* **ACTION ITEM**:
Give back the line containing "This screenshot has width=2000, height=1134." along with every line after it, exactly, until the entries end.
SOURCE RECORDS Block Start
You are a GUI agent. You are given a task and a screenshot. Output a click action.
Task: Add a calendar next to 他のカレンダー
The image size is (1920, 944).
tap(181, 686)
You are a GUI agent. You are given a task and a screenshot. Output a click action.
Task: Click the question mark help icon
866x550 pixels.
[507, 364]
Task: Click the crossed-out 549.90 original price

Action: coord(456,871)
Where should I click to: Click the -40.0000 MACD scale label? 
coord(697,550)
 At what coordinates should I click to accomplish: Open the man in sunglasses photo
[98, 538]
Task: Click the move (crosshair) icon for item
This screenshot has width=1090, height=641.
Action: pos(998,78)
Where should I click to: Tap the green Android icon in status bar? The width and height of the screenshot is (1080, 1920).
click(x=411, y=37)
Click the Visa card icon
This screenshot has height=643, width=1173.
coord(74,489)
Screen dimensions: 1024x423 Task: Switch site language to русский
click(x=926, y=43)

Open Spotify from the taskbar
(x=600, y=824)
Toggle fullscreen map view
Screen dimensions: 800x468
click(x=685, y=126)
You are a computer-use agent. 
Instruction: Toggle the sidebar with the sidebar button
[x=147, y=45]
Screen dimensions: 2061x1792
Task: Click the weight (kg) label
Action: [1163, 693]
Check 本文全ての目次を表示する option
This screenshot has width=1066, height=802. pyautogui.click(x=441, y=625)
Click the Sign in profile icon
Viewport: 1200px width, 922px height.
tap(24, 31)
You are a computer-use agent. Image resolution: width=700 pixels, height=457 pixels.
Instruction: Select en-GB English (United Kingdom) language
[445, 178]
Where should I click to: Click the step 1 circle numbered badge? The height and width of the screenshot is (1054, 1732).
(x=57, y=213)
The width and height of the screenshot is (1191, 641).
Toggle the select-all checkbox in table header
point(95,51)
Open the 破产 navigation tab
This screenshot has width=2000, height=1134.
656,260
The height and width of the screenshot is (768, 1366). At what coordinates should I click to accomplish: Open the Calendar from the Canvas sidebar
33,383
SOURCE RECORDS Block End
* **RESULT OF THE EXERCISE**:
This screenshot has width=2000, height=1134.
656,260
The height and width of the screenshot is (768, 1366). At what coordinates should I click to accomplish: Open the Calendar from the Canvas sidebar
33,383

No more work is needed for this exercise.